- _Passage for review_:
►

He served as a United Nations envoy in Afghanistan and Iraq, and before that in Lebanon, where a former minister recalled, with some scorn, that he spent many hours sunbathing at a private club in the hills above Beirut. Those who know him say he has a taste for fine suits and can sometimes speak too soon and too much, just as they point to his diplomatic missteps and hyperbole.
They cite, for instance, a news conference in October, when he raised the specter of Srebrenica, where thousands of Muslims were massacred in 1995 during the Balkans war, in warning that the Syrian border town of Kobani could fall to the Islamic State. In February, he was photographed at a party in Damascus, the Syrian capital, celebrating the anniversary of the Iranian revolution just as Syrian forces, aided by Iran, were pummeling rebel-held suburbs of Damascus; critics seized on that as evidence of his coziness with the government.
Mouin Rabbani, who served briefly as the head of Mr. de Mistura’s political affairs unit and has since emerged as one of his most outspoken critics, said Mr. de Mistura did not have the background necessary for the job. “This isn’t someone well known for his political vision or political imagination, and his closest confidants lack the requisite knowledge and experience,” Mr. Rabbani said.
As a deputy foreign minister in the Italian government, Mr. de Mistura was tasked in 2012 with freeing two Italian marines detained in India for shooting at Indian fishermen. He made 19 trips to India, to little effect. One marine was allowed to return to Italy for medical reasons; the other remains in India.
He said he initially turned down the Syria job when the United Nations secretary general approached him last August, only to change his mind the next day, after a sleepless, guilt-ridden night.
Mr. de Mistura compared his role in Syria to that of a doctor faced with a terminally ill patient. His goal in brokering a freeze in the fighting, he said, was to alleviate suffering. He settled on Aleppo as the location for its “fame,” he said, a decision that some questioned, considering that Aleppo was far trickier than the many other lesser-known towns where activists had negotiated temporary local cease-fires.
“Everybody, at least in Europe, are very familiar with the value of Aleppo,” Mr. de Mistura said. “So I was using that as an icebreaker.”
The cease-fire negotiations, to which he had devoted six months, fell apart quickly because of the government’s military offensive in Aleppo the very day of his announcement at the Security Council. Privately, United Nations diplomats said Mr. de Mistura had been manipulated. To this, Mr. de Mistura said only that he was “disappointed and concerned.”
Tarek Fares, a former rebel fighter, said after a recent visit to Aleppo that no Syrian would admit publicly to supporting Mr. de Mistura’s cease-fire proposal. “If anyone said they went to a de Mistura meeting in Gaziantep, they would be arrested,” is how he put it, referring to the Turkish city where negotiations between the two sides were held.
Secretary General Ban Ki-moon remains staunchly behind Mr. de Mistura’s efforts. His defenders point out that he is at the center of one of the world’s toughest diplomatic problems, charged with mediating a conflict in which two of the world’s most powerful nations — Russia, which supports Mr. Assad, and the United States, which has called for his ouster — remain deadlocked.
R. Nicholas Burns, a former State Department official who now teaches at Harvard, credited Mr. de Mistura for trying to negotiate a cease-fire even when the chances of success were exceedingly small — and the chances of a political deal even smaller. For his efforts to work, Professor Burns argued, the world powers will first have to come to an agreement of their own.
“He needs the help of outside powers,” he said. “It starts with backers of Assad. That’s Russia and Iran. De Mistura is there, waiting.”

◄

- _Dataset_:
►

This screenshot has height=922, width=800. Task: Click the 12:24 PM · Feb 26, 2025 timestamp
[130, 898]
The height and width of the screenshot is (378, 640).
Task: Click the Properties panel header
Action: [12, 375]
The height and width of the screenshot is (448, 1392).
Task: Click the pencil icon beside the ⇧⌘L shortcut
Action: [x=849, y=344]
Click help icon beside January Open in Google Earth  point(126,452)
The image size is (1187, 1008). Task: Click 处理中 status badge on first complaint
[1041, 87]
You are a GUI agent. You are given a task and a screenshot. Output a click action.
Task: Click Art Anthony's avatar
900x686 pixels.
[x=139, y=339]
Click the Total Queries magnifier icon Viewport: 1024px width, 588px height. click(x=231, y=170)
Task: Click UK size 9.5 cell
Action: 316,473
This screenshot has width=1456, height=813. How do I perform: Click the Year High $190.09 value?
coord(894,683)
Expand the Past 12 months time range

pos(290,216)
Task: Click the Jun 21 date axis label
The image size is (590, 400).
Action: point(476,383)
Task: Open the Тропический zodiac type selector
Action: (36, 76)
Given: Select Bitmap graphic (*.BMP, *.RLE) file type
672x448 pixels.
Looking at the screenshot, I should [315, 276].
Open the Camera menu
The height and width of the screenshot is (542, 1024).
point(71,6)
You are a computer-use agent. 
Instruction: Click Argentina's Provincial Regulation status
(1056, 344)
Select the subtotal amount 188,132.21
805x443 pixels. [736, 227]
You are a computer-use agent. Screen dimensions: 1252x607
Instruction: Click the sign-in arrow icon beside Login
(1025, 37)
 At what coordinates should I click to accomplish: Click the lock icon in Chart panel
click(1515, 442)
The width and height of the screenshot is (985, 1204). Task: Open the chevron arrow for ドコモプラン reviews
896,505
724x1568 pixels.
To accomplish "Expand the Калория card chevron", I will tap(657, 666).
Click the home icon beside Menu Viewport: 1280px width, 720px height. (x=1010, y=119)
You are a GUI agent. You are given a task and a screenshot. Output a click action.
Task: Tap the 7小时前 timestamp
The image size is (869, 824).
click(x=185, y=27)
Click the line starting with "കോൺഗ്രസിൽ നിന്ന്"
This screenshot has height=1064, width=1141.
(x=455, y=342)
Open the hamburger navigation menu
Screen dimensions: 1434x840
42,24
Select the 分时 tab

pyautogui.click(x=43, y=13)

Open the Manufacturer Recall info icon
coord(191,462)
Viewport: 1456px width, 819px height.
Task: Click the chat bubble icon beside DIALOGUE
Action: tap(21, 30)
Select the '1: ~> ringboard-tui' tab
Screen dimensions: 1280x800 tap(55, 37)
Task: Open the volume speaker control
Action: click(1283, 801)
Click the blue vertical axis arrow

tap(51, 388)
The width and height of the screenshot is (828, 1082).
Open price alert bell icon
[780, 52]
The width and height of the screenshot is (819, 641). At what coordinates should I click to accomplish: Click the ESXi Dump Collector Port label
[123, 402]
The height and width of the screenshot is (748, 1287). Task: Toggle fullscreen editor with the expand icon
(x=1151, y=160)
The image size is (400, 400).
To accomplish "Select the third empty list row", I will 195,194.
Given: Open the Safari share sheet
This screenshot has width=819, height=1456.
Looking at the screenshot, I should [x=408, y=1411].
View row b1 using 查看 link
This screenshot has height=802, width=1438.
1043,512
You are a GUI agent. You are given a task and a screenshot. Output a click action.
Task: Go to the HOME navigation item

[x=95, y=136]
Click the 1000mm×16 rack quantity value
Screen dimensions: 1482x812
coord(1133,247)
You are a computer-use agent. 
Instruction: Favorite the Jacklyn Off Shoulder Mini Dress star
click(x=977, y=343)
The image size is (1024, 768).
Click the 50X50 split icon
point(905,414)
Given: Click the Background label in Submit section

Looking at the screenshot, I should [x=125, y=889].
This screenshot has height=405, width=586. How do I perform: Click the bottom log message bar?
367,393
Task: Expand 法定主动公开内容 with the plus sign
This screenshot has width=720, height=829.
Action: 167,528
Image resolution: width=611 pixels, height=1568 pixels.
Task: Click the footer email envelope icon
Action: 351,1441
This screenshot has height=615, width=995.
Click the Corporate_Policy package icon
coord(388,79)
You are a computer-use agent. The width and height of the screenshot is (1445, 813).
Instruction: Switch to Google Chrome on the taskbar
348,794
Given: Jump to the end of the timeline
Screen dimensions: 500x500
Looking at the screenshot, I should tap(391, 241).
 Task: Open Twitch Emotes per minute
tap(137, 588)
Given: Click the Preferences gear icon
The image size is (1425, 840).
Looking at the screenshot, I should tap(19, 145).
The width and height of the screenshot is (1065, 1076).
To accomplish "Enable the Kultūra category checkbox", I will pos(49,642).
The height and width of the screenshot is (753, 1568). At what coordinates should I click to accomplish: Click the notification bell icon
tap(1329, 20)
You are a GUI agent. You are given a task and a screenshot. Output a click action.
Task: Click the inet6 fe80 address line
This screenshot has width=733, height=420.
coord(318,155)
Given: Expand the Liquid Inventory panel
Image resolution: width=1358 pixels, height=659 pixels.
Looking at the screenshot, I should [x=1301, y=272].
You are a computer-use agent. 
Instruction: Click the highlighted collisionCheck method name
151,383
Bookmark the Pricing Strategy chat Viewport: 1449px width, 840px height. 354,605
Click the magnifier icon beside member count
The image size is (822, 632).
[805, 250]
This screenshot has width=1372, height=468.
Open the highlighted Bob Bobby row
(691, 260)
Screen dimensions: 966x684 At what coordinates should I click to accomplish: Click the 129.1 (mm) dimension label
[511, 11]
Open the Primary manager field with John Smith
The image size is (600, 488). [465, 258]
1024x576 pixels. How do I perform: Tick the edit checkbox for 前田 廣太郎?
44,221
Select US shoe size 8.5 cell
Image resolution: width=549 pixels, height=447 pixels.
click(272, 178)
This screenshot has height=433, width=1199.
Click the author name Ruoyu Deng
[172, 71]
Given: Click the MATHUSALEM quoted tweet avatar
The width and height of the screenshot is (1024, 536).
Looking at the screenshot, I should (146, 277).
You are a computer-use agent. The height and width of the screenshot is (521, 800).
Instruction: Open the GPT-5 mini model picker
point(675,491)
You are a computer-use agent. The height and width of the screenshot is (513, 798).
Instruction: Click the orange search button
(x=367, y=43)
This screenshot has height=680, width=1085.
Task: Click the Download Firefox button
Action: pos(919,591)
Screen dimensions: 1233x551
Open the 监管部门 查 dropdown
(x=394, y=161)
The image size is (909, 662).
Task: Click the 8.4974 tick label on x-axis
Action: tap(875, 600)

◄

- _How to complete this task_:
From the article about Mr. de Mistura, write out word for word the part that begins at the words "Tarek Fares, a" and stops after "ouster — remain deadlocked.". Rely only on the article about Mr. de Mistura, not on the material.

- _Task output_:
Tarek Fares, a former rebel fighter, said after a recent visit to Aleppo that no Syrian would admit publicly to supporting Mr. de Mistura’s cease-fire proposal. “If anyone said they went to a de Mistura meeting in Gaziantep, they would be arrested,” is how he put it, referring to the Turkish city where negotiations between the two sides were held.
Secretary General Ban Ki-moon remains staunchly behind Mr. de Mistura’s efforts. His defenders point out that he is at the center of one of the world’s toughest diplomatic problems, charged with mediating a conflict in which two of the world’s most powerful nations — Russia, which supports Mr. Assad, and the United States, which has called for his ouster — remain deadlocked.